Zdrowe rozmowy: Anna Grzeszczuk

Choć wielu Polakom wydaje się, że wścieklizna to egzotyczna choroba występująca głównie w Afryce czy Azji, eksperci alarmują – Polska wciąż znajduje się w grupie krajów wysokiego ryzyka zakażenia.
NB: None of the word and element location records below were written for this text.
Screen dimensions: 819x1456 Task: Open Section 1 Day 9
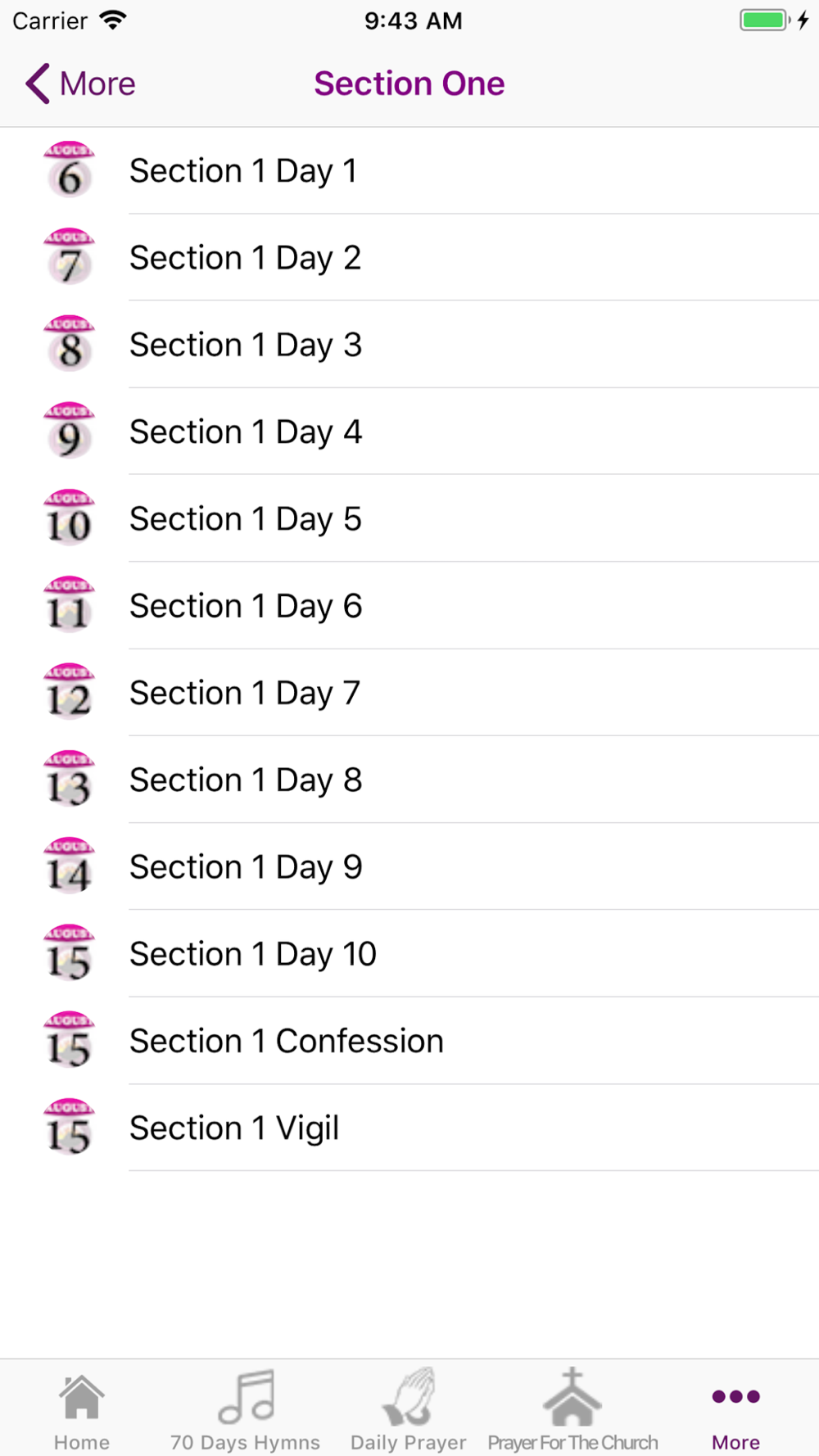coord(410,866)
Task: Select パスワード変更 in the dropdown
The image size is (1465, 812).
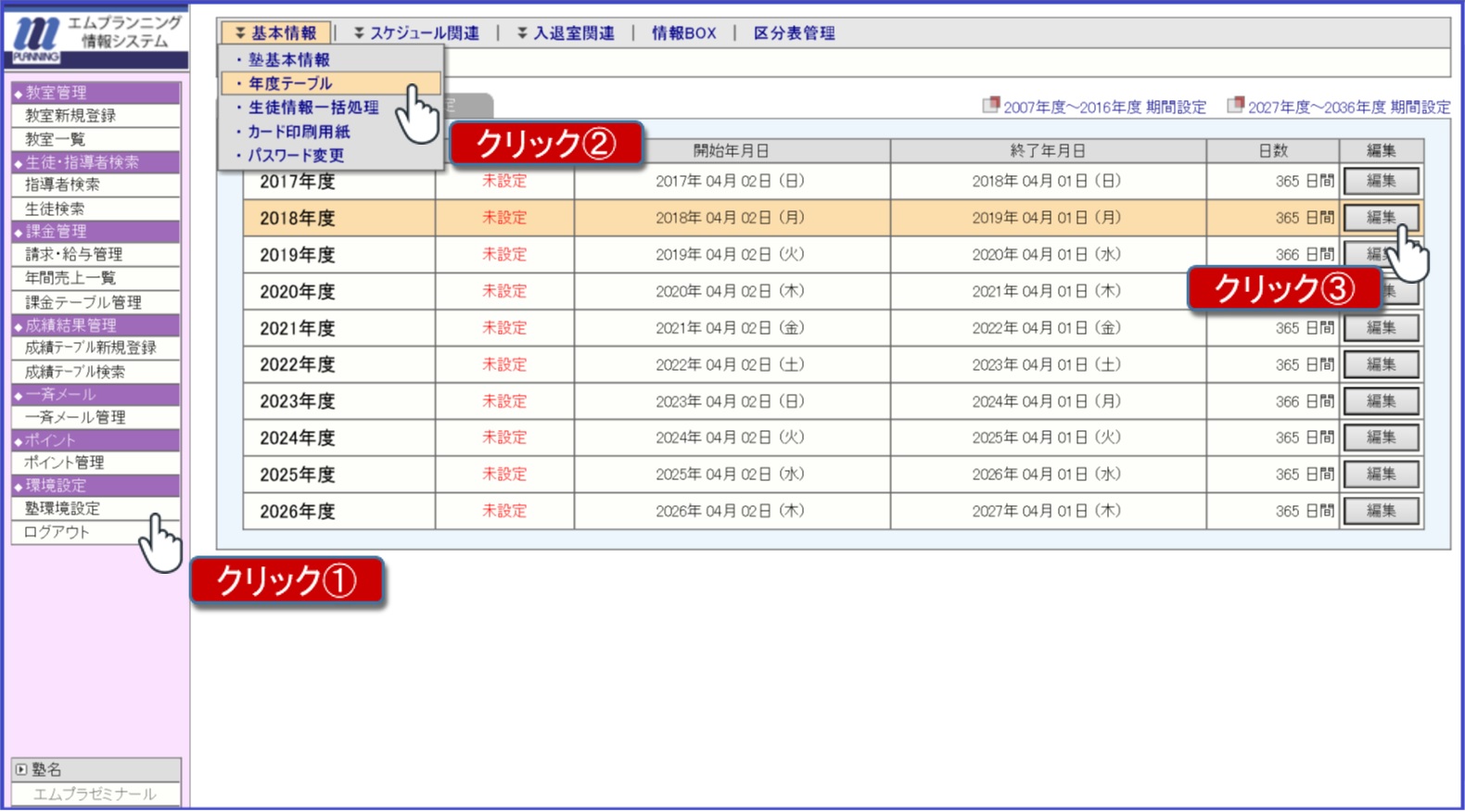Action: 296,156
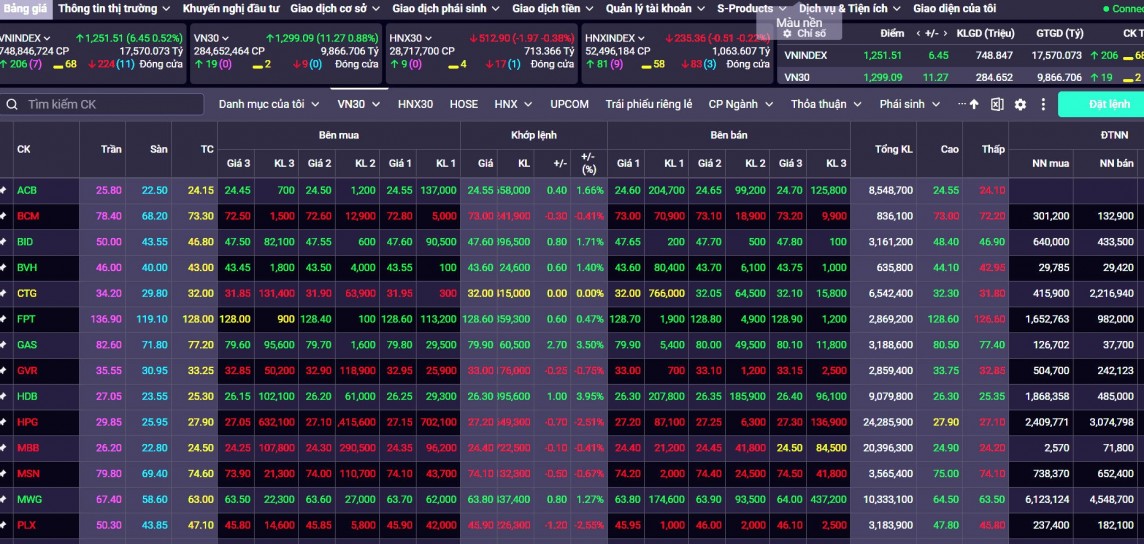Expand the Danh mục của tôi dropdown

coord(268,104)
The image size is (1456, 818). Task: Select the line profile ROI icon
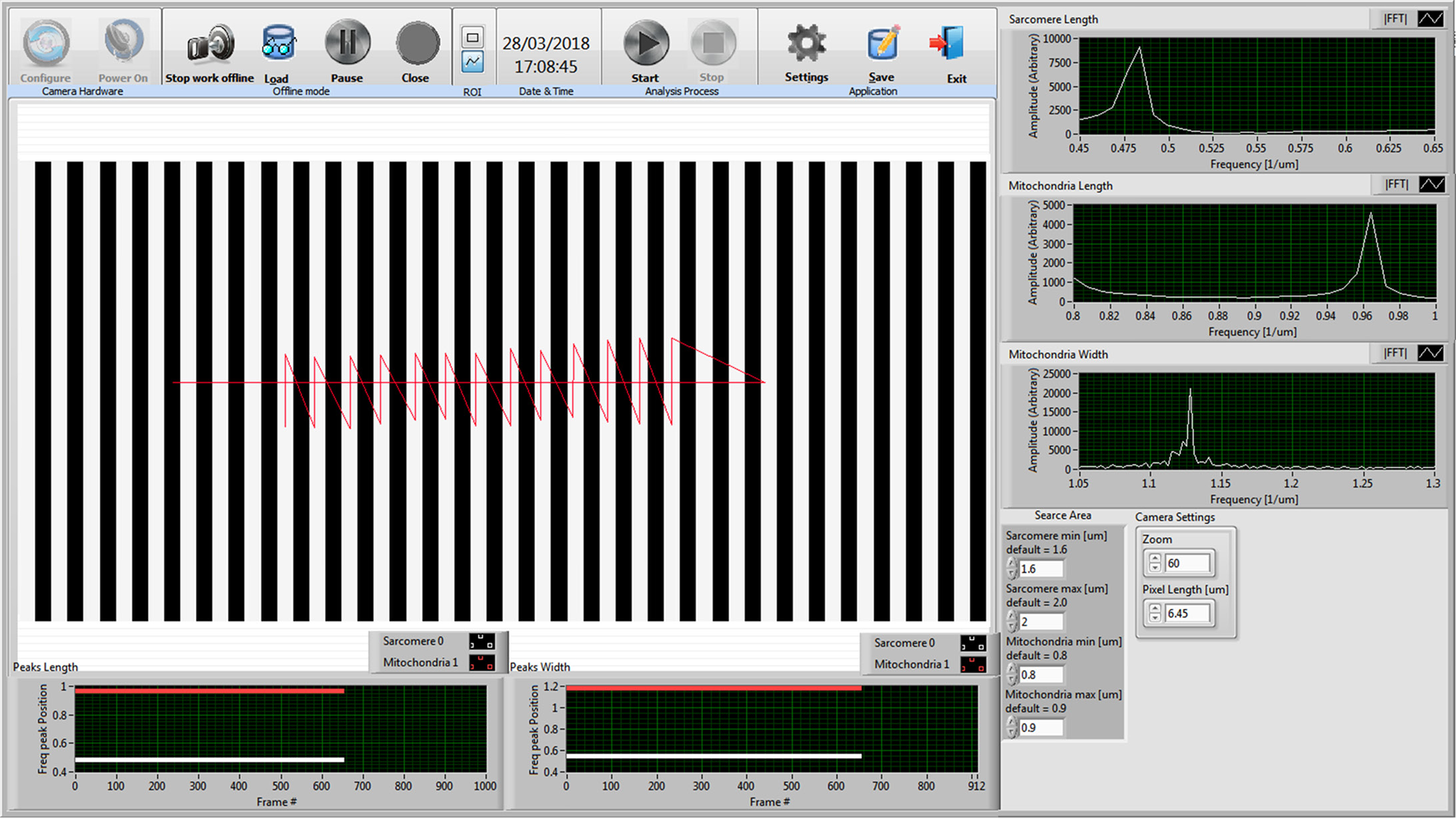pyautogui.click(x=472, y=62)
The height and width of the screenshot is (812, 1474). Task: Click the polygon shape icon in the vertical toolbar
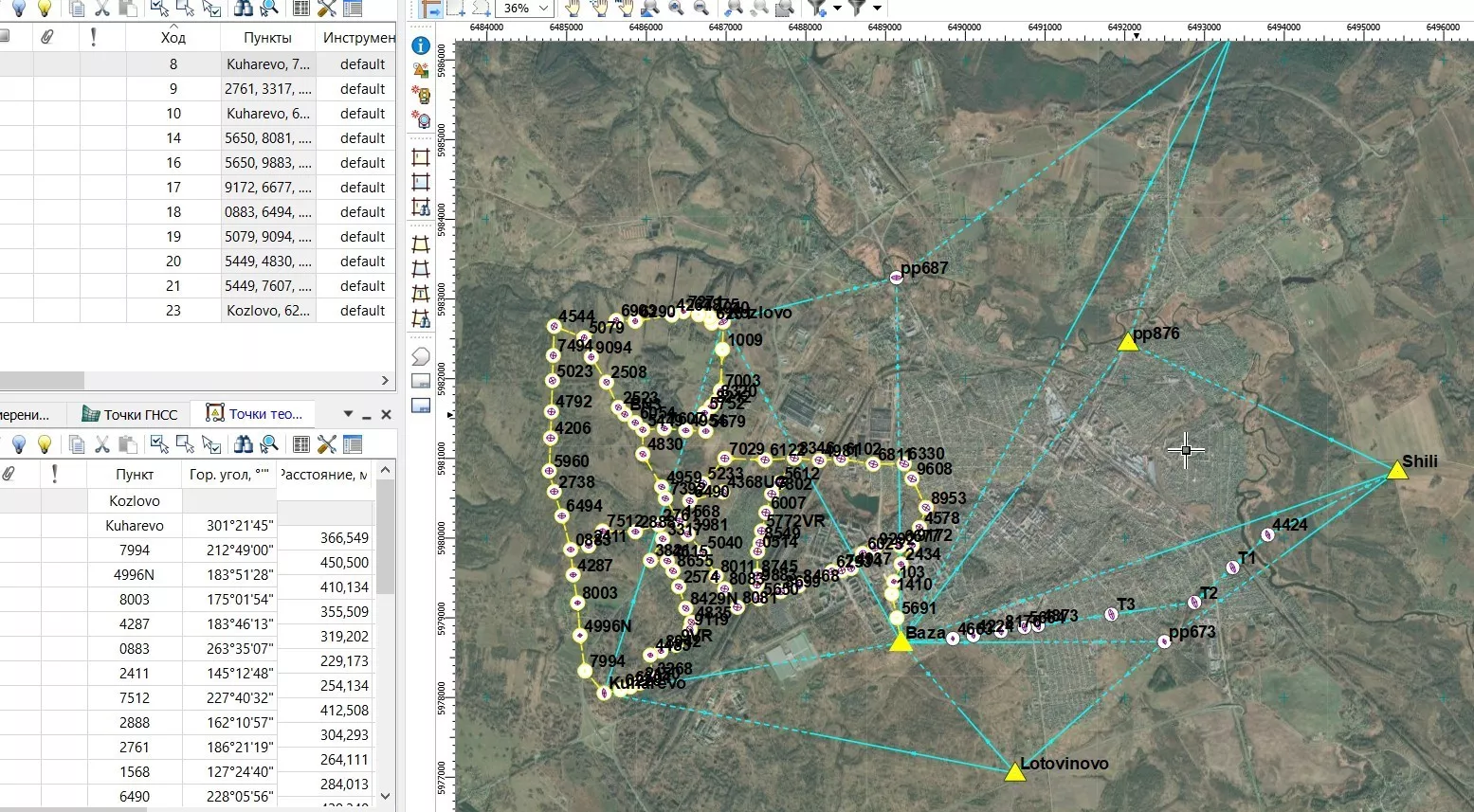coord(421,356)

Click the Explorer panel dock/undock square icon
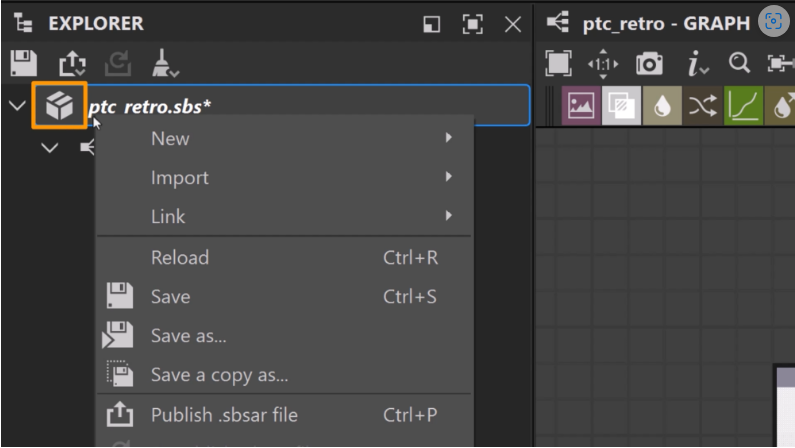coord(431,24)
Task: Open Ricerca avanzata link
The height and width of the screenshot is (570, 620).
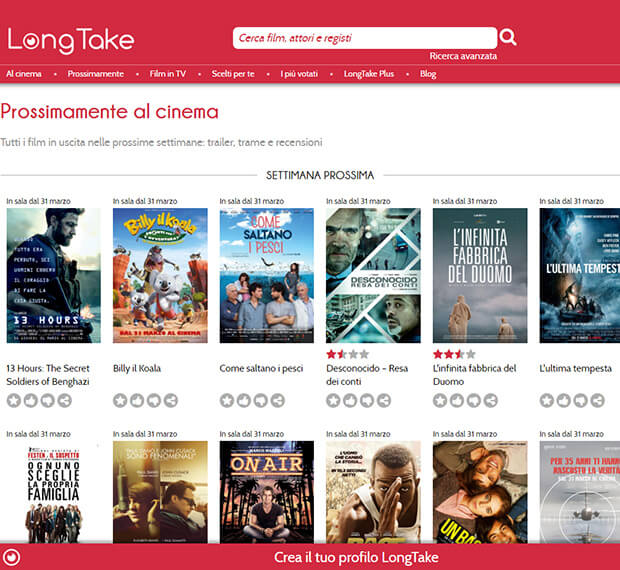Action: 463,56
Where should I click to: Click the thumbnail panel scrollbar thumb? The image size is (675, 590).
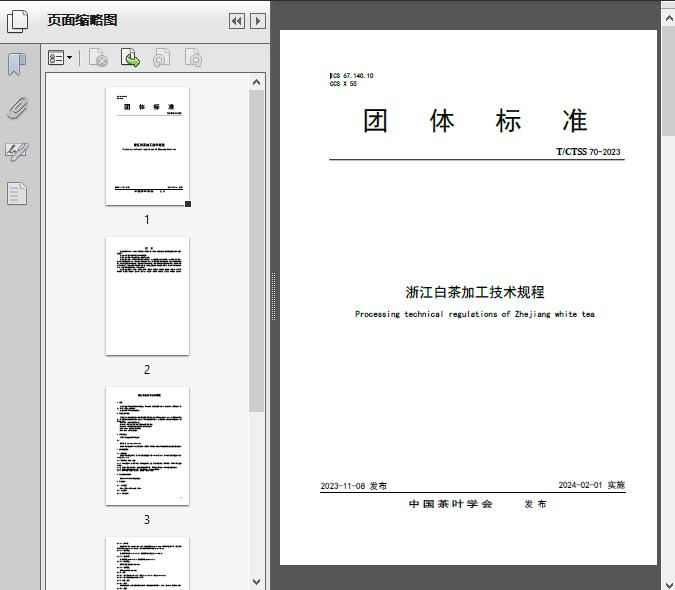257,250
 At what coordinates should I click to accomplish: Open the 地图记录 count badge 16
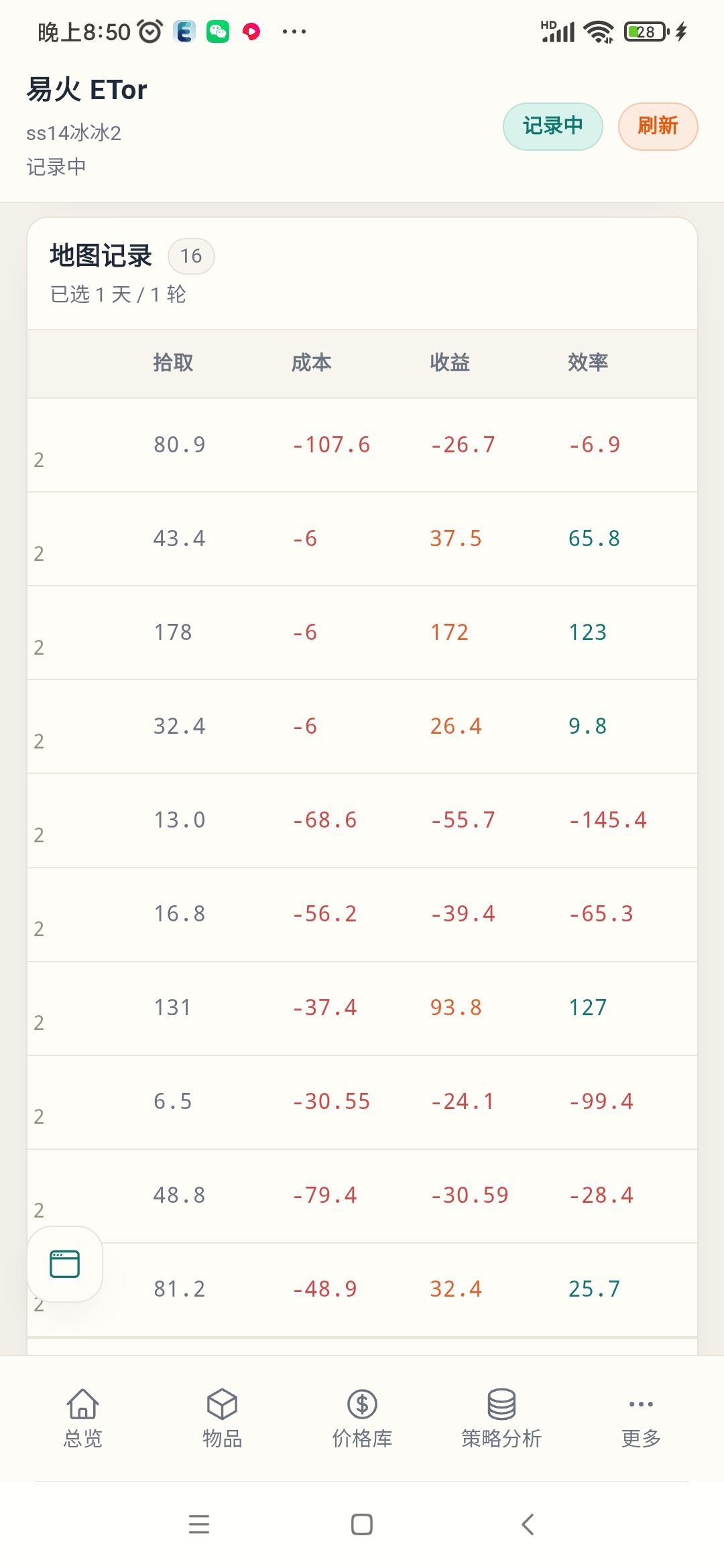(191, 256)
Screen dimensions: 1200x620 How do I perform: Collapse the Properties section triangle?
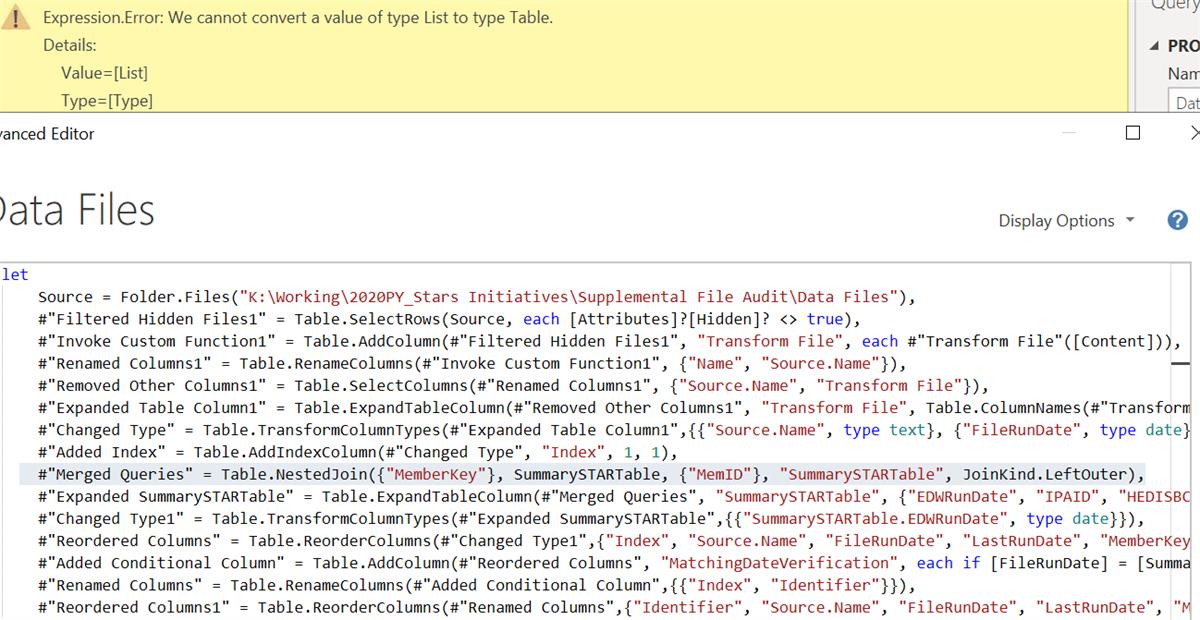tap(1157, 46)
O zagrożeniu, profilaktyce i odpowiedzialności właścicieli zwierząt opowiada prof. Anna Grzeszczuk z Uniwersytetu Medycznego w Białymstoku.
- Polska należy do krajów o wysokim ryzyku zakażenia wirusem wścieklizny, szczególnie w regionach wschodnich.
- Kluczowe znaczenie mają szczepienia zwierząt domowych i odpowiedzialność właścicieli.
- W przypadku pogryzienia przez zwierzę konieczna jest natychmiastowa reakcja medyczna.
Wbrew pozorom, wścieklizna to wciąż realne zagrożenie – również w Polsce. Prof. Anna Grzeszczuk z Kliniki Chorób Zakaźnych i Neuroinfekcji w Białymstoku podkreśla, że choroba ta, choć często kojarzona z odległymi zakątkami świata, wciąż występuje w naszym kraju. Ogniska zakażeń odnotowuje się przede wszystkim w województwach lubelskim i podkarpackim, a przypadki sprzed kilku lat w województwie mazowieckim pokazują, że problem może pojawić się niespodziewanie także bliżej naszego otoczenia.
Nie ma miejsca na obojętność – w walce ze wścieklizną liczy się czujność i profilaktyka.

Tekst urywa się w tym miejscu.